Che strumenti proponete?
«Uno è il modello delle coop a proprietà indivisa. In breve: le cooperative costruiscono abitazioni che vengono affidate poi ai lavoratori a canone calmierato, con costi che si riducono anche del 30 per cento. I Comuni potrebbero dare un grande impulso».
Come?
«Mettendo proprietà e terreni in un fondo che va a garanzia delle coop quando vanno in banca a chiedere il credito per edificare».
Sono strategie a lungo termine. Perché un salario minimo milanese è «scandalosa» per il sindacato?

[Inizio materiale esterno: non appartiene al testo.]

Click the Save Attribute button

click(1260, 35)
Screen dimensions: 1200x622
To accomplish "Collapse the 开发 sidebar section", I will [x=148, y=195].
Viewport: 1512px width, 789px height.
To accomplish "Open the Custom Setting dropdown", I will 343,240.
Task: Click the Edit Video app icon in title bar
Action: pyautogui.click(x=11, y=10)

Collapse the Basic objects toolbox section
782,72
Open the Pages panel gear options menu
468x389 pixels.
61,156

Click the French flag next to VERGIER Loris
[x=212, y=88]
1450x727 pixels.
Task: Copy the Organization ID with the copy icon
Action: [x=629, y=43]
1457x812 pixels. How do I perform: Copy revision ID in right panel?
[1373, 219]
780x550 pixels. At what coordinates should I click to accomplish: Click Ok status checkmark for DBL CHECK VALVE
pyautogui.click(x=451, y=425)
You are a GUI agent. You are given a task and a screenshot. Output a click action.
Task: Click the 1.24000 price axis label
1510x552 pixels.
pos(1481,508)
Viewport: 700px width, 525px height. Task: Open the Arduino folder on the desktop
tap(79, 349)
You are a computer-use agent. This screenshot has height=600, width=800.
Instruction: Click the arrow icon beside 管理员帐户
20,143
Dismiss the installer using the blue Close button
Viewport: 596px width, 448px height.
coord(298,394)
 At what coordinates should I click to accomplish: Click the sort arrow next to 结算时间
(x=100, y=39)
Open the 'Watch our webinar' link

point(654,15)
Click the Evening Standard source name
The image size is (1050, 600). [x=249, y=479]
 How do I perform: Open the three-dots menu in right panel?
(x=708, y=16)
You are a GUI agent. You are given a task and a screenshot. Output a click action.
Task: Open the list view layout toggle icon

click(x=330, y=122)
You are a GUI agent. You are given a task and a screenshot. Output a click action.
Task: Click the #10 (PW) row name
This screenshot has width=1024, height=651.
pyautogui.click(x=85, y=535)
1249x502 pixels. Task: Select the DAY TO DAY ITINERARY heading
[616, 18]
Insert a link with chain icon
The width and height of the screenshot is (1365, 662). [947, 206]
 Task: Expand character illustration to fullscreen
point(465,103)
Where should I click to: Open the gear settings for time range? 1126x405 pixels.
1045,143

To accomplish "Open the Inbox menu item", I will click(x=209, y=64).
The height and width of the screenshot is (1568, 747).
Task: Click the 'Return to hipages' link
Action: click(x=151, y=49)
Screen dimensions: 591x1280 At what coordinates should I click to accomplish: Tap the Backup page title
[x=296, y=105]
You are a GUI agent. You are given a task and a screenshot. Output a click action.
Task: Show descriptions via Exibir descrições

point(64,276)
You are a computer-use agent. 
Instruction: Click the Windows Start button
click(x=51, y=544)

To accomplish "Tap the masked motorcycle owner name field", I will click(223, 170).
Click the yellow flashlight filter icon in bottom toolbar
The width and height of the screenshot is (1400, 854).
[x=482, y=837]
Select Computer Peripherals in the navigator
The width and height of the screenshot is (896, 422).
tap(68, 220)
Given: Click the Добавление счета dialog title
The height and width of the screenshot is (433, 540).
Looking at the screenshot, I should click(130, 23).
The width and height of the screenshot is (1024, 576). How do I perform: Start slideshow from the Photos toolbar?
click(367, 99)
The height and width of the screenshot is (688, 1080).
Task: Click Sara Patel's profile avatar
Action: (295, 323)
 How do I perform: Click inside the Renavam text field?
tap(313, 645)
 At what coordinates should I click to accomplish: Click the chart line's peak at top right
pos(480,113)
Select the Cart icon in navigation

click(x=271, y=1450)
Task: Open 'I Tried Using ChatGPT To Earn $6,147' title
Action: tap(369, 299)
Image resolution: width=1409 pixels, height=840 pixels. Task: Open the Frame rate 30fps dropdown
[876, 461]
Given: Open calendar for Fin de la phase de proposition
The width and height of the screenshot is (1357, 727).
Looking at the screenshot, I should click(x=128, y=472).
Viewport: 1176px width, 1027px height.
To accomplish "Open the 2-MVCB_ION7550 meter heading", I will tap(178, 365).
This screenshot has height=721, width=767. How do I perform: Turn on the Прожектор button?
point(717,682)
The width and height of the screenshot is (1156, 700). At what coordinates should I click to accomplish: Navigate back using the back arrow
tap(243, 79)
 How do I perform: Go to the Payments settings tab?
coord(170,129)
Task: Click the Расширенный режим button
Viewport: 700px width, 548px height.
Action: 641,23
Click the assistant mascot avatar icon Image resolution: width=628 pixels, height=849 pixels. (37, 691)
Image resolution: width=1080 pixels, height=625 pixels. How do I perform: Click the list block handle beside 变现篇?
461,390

«Lo spezzettamento del contratto nazionale come conseguenza dell’autonomia differenziata sarebbe scandaloso. Perché se si rompe il principio del contratto nazionale, si attacca il potere contrattuale complessivo, e sul lungo periodo peggiorano le condizioni anche dei lavoratori delle regioni più ricche. La contrattazione nazionale è una difesa: e infatti sarebbe il boccone di questo governo. Che con la flat tax per le partite Iva ha aperto un’altra voragine».
Cosa c’entra?
«Viene usata come grimaldello: lavoro subordinato a cui si mette il “vestito” del rapporto con una partita Iva pagata, pochissimo, a prestazione. E i 100 milioni tagliati agli enti locali dove pensiamo che vadano a cadere? Si scaricheranno sul lavoro».
Quali sono le ricadute di tutto questo?
«La quantità di bandi e concorsi pubblici per infermieri, medici e impiegati vanno deserti. Chi li vince spesso non prende il posto. La mancanza di dipendenti in Comune o negli ospedali hanno effetti che i milanesi possono misurare ogni giorno».